I don’t think Cassandra implementation for visibility store would scale at the numbers you are looking at. You should start with ElasticSearch as the visibility store. This means you would also need Kafka as ES visibility relies on it to write visibility records in batches to ES store.
Temporal server consists of 4 roles. Although you can run all roles within same process but we highly recommend running them separately as they have completely different concerns and scale characteristics. It also makes it operationally much simpler to isolate problems in production. All of the roles are completely stateless and system scales horizontally as you spin up more instances of role once you identify any bottleneck. Here are some recommendations to use as a starting point:
Frontend: Responsible for hosting all service api. All client interaction goes through frontend and mostly scales with rps for the cluster. Start with 3 instances of 4 cores and 4GB memory.

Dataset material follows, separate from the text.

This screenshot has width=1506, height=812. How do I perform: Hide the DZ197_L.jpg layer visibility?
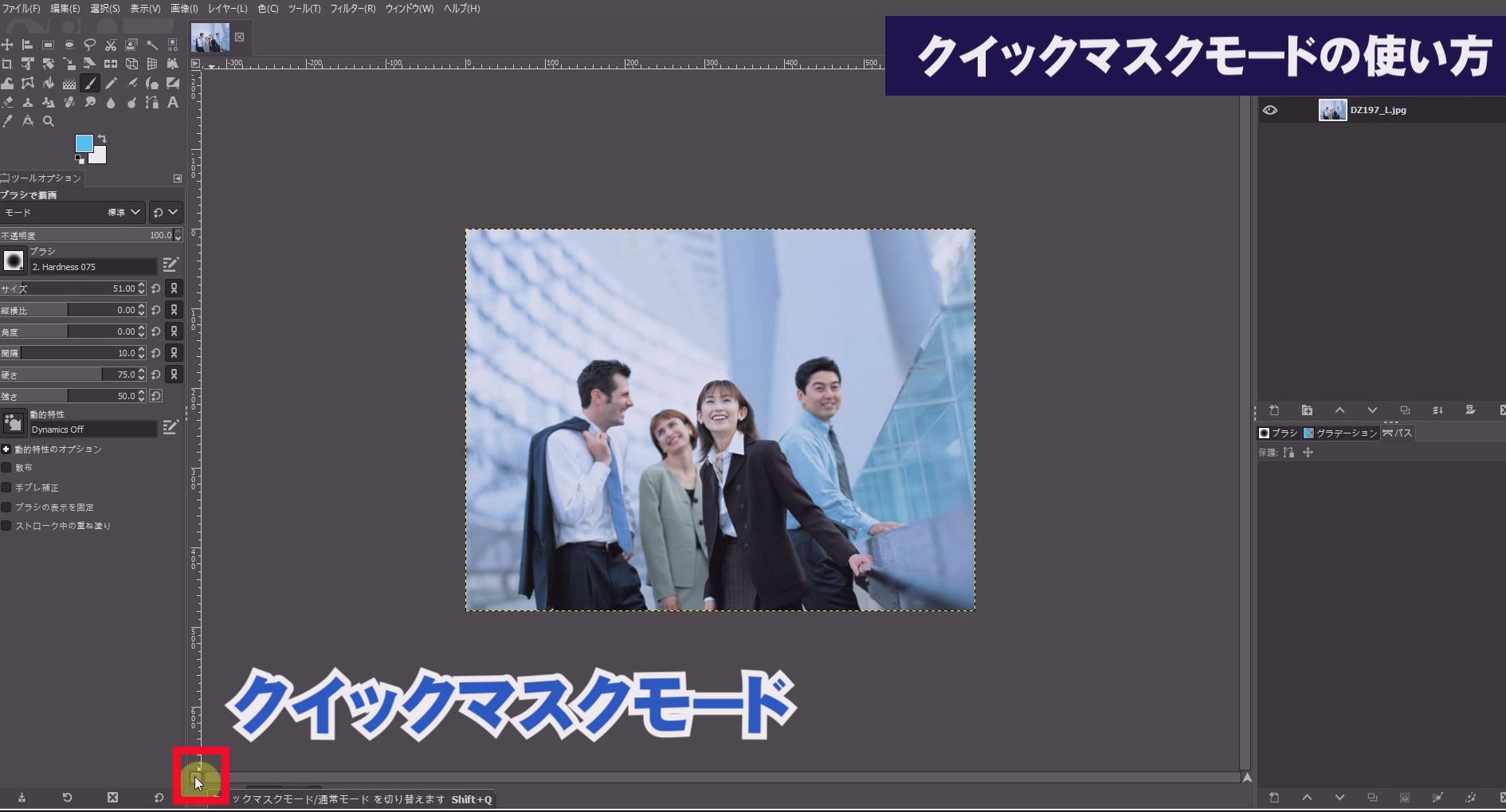[1270, 110]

History: This hosts the workflow state transition logic. Each history host is running a shard controller which is responsible for activating and passivating shards on that host. If you provision a cluster with 4k shards then they are distributed across all available history hosts within the cluster through shard controller. If history hosts are scalability bottleneck, you just add more history hosts to the cluster. All history hosts form its own membership ring and shards are distributed among available nodes in the hash ring. They are quite memory intensive as they host mutable state and event caches. Start with 5 history instances with 8 cores and 8 GB memory.
Matching: They are responsible for hosting TaskQueues within the system. Each TaskQueue partition is placed separately on all available matching hosts. They usually scale with the number of workers connecting for workflow or activity task, throughput of workflow/activity/query task, and number of total active TaskQueues in the system. Start with 3 matching instances each with 4 cores and 4 GB memory.
Worker: This is needed for various background logic for ElasticSearch kafka processor, CrossDC consumers, and some system workflows (archival, batch processing, etc). You can just start with 2 instances each with 4 cores and 4 GB memory.
Hope this will give you a good starting point. Let’s keep updating this thread when you have more specific questions.